Danish poker case investigated by foreign authorities
Imagine you’re playing online poker – nobody can see your hand, right? Well in the case of one elite Danish poker player, he could see the hands of eight of his Danish peers thanks to his use of spyware, which came in handy when he was playing high-stakes poker with them.
The case came to public attention on 9 December 2014, after the eight players reported their rival to the authorities, claiming they had been cheated out of tens of millions of kroner.
And now it has emerged that the Division of Economic Crime in Copenhagen has reached out to authorities in other countries, presumably with a view to assessing the number of overseas players affected by the cheating.

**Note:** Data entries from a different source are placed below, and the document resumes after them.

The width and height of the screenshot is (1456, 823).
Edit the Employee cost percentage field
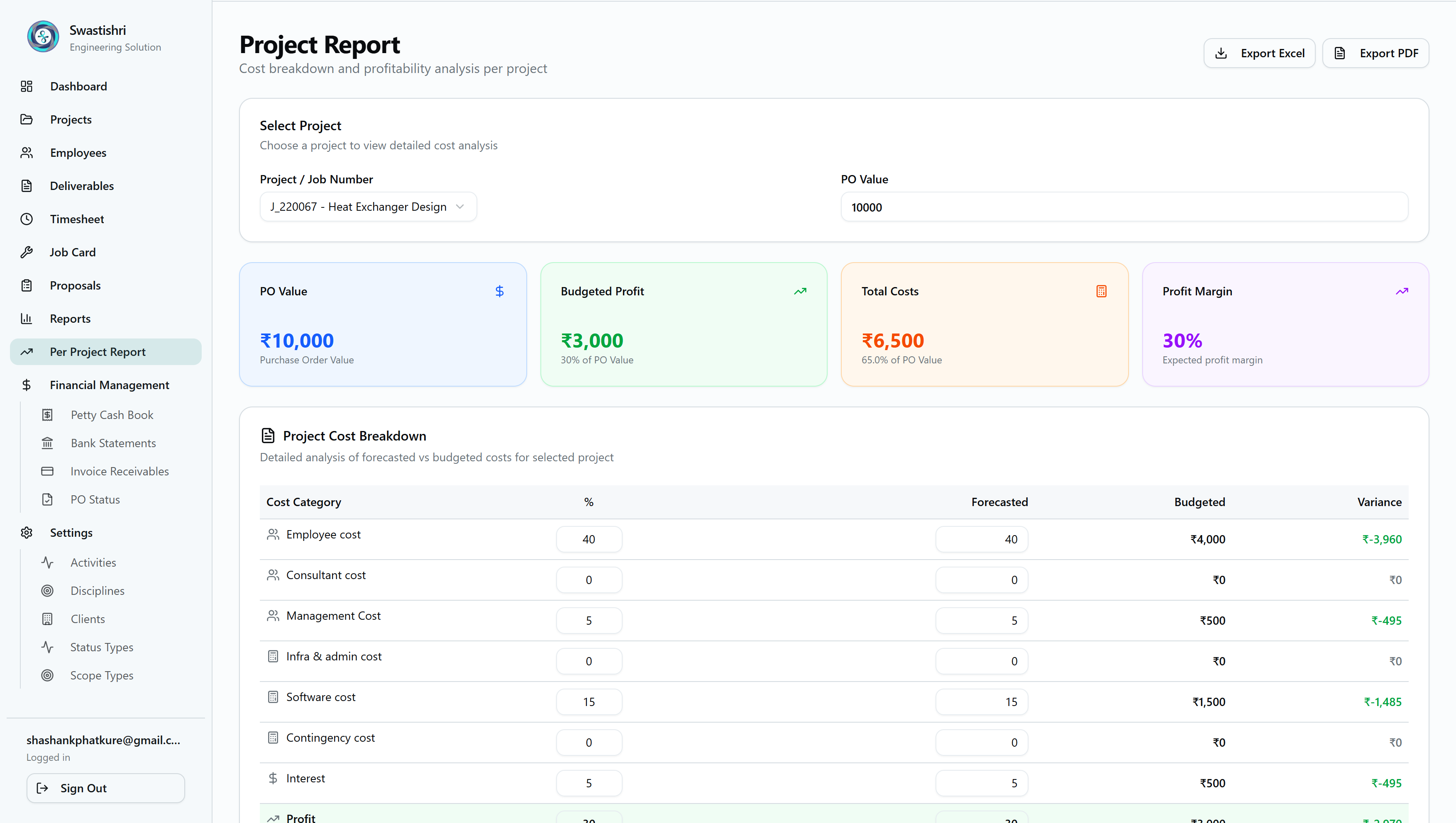tap(589, 539)
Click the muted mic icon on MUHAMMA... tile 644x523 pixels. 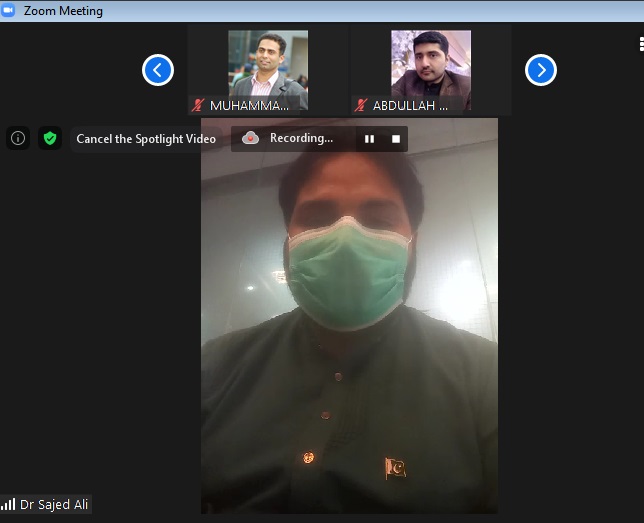point(198,105)
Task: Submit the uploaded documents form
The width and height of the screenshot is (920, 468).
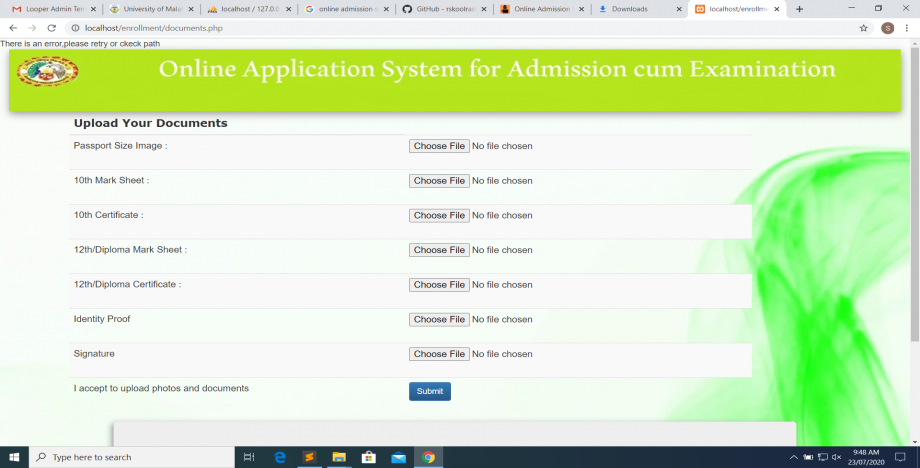Action: [429, 392]
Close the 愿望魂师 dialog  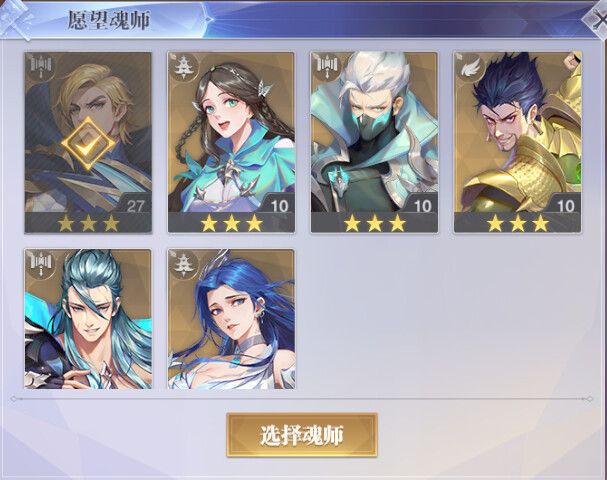coord(597,19)
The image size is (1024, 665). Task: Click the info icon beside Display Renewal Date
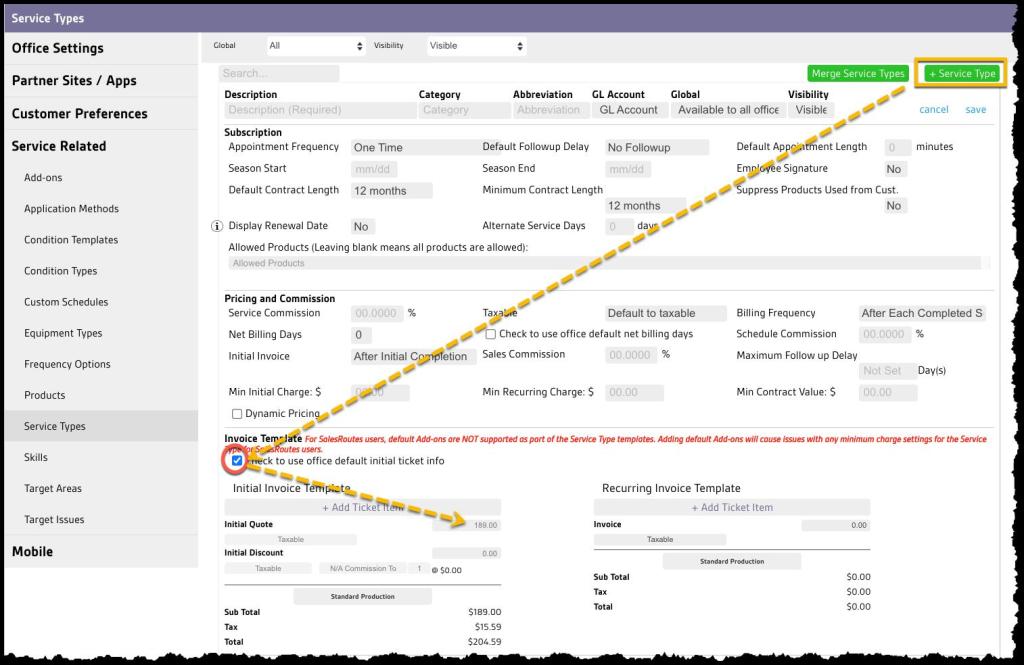(x=217, y=226)
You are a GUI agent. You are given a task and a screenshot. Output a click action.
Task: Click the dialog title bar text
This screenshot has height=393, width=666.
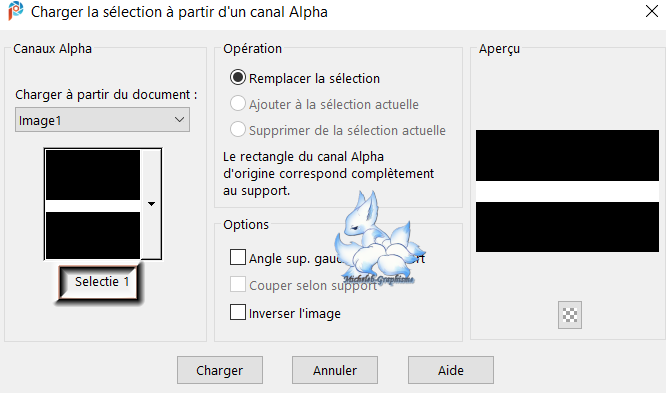pos(179,12)
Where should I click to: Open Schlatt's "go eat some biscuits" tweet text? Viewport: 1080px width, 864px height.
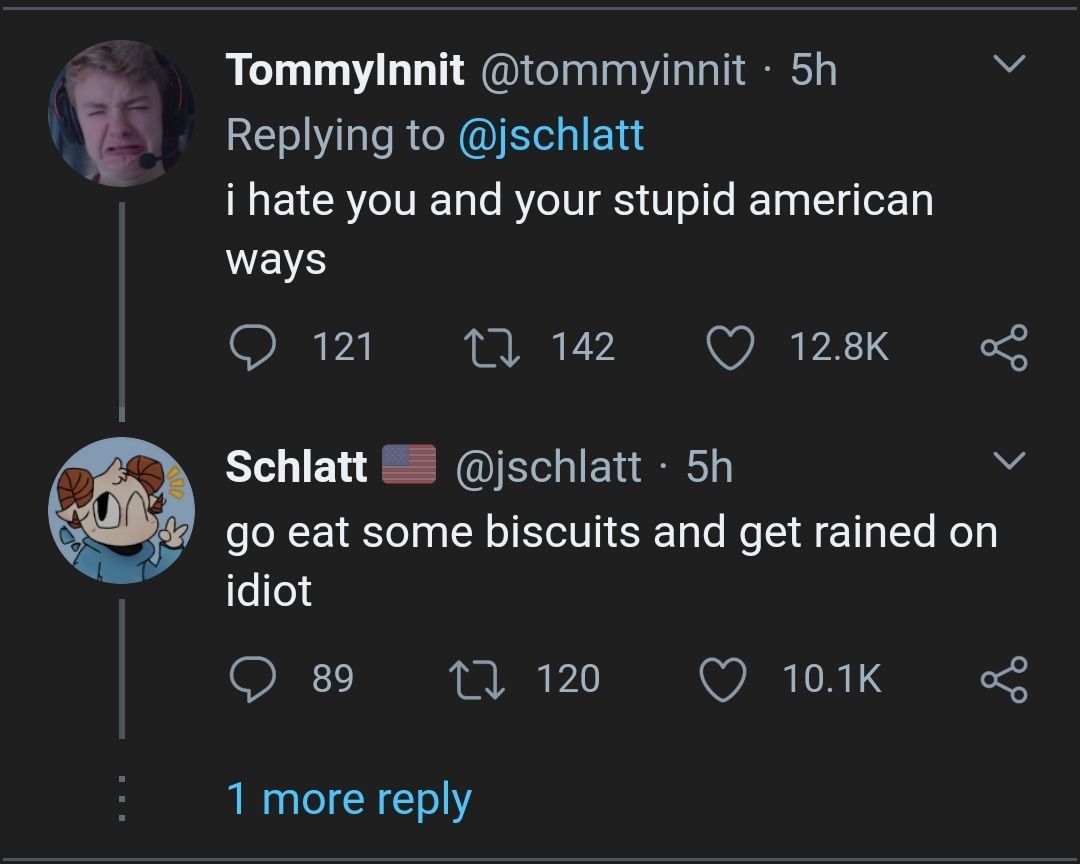point(610,559)
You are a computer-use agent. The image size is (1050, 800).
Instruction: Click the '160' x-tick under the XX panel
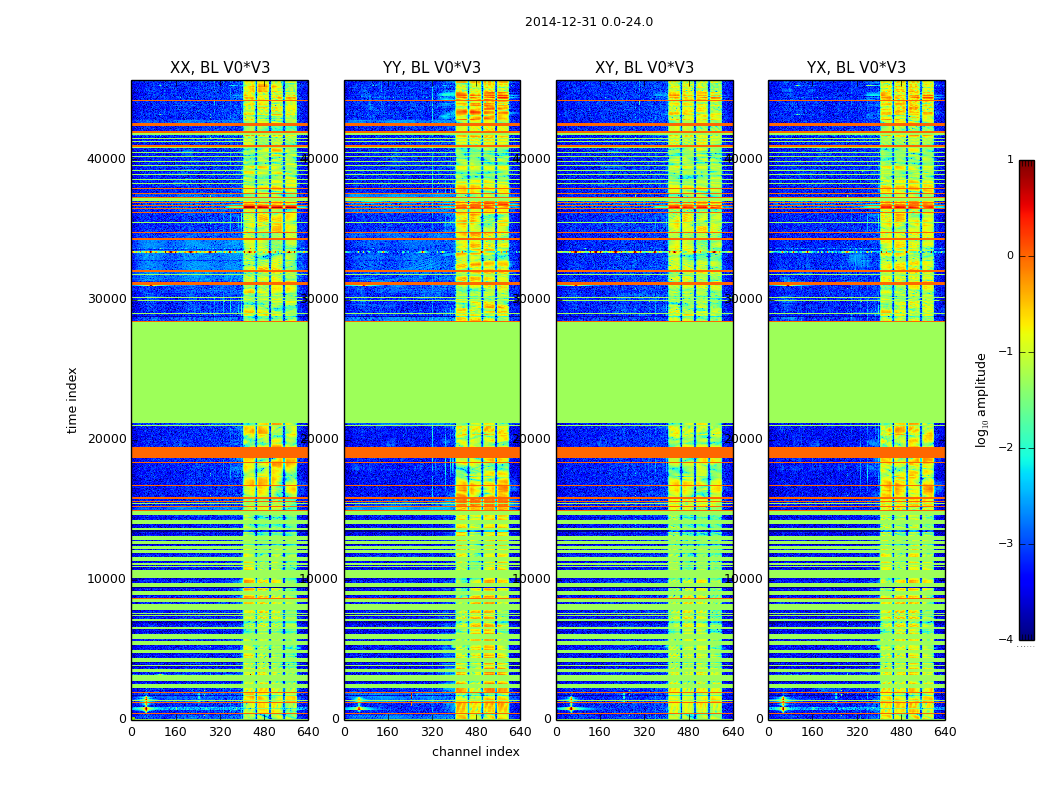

“We have made contact with foreign police authorities and asked them for help in the matter, and we are eagerly awaiting the outcome of the investigation,” Torben Koldborg Frederiksen, a police commissioner with the division, told Metroxpress.
Frederiksen believes it may take some time to move the prosecution forward.
“It is likely it will be a while until we have a real answer from them, and until then, we can not really move forward,” said Frederiksen.
Prime suspect a “friend”
The main suspect in the case is a 32-year-old man, who is as yet unnamed and described as a close friend of the eight poker players.
Copenhagen Police informed Metroxpress it was likely that the main suspect – whose name has not been disclosed – had installed a Trojan horse on the players’ computers.
“By doing this, he has been able to see the other players’ cards when they played poker against each other,” said Frederiksen back in March.
Besides the prime suspect, two more people have also been questioned in relation to the case. Police will not go into the details of who they are or what role they have played, but have informed Metroxpress that the suspects are also Danes.